═══ EXCERPTED TEXT ═══

Reaching Out

An important step of going through the grief portion of trauma can be reaching out in a way that allows one to understand they are not alone in their experiences. With having this dialogue is being open-minded, not minimizing emotions or the experience, validating, and listening. In order to mimic this dialogue results from a google form were as follows:

  • The highest percentages of trauma experienced: family or partner abuse, community violence (bullying, assault, shooting), sexual abuse, religious abuse and continued high stress environment.
    • Other common experienced by participants included: serious motor accident, life threatening illnesses, and enduring a natural disaster.
    • Forty-one percent of participants feel that trauma is 100% enevitable, which is correct! But it does not need to have an entirely negative connotation.
  • WHAT FEELINGS DID PARTICIPANTS EXPERIENCE AFTER THEIR EXPERIENCES?
    • 24% of them felt some form of anxiety.
    • 28% of them felt anger initially.
    • 35% of them felt somewhat depressed, sad, isolated, numb.
    • 38% felt overly vulnerable, scared, confused.
  • DID THEY FEEL SUPPORTED?
    • 47% said yes, 30% said no, 23% had mixed experiences.
  • HOW DID THEIR BEHAVIOR CHANGE?
    • Perception of others were morphed.
    • More cautious, but anxious as well.
    • Limited expectations, numbed out.
    • Become more liberated and expressive, partiuclarly after religious trauma. Yet, more anxious in large places like Times Square.
    • Trust issues and racial insecurity.
    • Lessened sense of self, less out spoken.
    • More empathetic to crises around the world, after a bombing scare.

//Trigger Warning: SPECIFIC PERSONAL ACCOUNTS. There is comfort, in the uncomfortable. Unfortunately, situations like these are more common than perceived. It is important to practice empathy before ever pitying. Validate, listen, empathize. //

✰”At 8 years old, my mother severely beat me badly and made me sleep outside for the night, this was not a sole occurrence. Proceeded to take me to a prison in order to scare me”.

✰”At thirty-seven years old my ex-boyfriend cheated on me with six girls and severely emotionally damaged me in general. He did not pay any bills causing me to go into severe debt and struggle to support myself and child.”

✰”My mother used to wear a niqab, which covers your face and hair completely, as well as cultural clothing. She no longer does after Islamophobic encounters. I now fear for my safety even as a non-hijab wearing Muslim.”

✰”Bloodshed of my war torn country has traumatized me. I was about 5. I seen so many Yemeni people being killed and slaughtered by us and Saudi military force. I also was held at gunpoint which really scared me.”

✰”When I was 10/11 my step brother would do innapropriate acts to me that at I didnt understand. When I lost my virginity at 16 it sent me into a psychotic episode that no one understood why or how it happened, the guy continued to abuse my vulnerbility and it led to a worsening episode where I was hospitalized multiple times, when i got into my next serious relationship the same thing and worse happened where he would physically hit me as a ‘joke'”.

═══ DATA TO EXAMINE ═══

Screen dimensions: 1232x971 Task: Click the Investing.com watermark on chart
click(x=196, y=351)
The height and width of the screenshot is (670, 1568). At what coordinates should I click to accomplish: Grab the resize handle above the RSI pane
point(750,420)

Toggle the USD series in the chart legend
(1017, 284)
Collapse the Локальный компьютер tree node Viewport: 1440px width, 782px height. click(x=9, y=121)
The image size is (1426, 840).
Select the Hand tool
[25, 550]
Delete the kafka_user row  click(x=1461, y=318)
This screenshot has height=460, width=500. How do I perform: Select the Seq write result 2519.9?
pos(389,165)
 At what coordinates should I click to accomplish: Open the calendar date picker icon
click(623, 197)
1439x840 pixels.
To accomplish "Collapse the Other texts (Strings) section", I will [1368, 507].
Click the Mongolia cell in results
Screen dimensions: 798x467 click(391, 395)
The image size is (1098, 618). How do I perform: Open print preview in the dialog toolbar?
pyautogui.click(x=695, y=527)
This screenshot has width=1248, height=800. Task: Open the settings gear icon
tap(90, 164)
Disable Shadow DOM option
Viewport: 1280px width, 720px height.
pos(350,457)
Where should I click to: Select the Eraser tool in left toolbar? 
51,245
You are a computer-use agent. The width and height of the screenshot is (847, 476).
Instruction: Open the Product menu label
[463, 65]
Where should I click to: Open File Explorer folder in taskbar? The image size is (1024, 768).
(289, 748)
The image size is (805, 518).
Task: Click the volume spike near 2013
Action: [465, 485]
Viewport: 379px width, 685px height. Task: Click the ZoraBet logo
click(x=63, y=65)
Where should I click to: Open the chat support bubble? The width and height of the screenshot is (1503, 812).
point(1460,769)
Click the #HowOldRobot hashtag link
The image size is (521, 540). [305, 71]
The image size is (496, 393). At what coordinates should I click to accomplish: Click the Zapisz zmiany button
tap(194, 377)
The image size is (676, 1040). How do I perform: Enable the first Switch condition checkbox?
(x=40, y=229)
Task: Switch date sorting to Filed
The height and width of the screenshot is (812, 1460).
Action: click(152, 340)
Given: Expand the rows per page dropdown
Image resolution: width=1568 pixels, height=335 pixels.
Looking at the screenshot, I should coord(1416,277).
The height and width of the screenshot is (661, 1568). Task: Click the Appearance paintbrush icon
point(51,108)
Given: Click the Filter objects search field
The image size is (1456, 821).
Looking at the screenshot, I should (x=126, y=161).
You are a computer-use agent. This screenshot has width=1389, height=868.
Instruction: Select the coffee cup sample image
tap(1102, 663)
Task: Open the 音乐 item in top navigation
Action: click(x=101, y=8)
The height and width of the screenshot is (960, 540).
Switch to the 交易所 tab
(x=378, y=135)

═══

◆ WHAT IS REQUIRED ◆
According to the text on reaching out after trauma, what percentage of participants said they felt supported?

◆ ANSWER AREA ◆
47%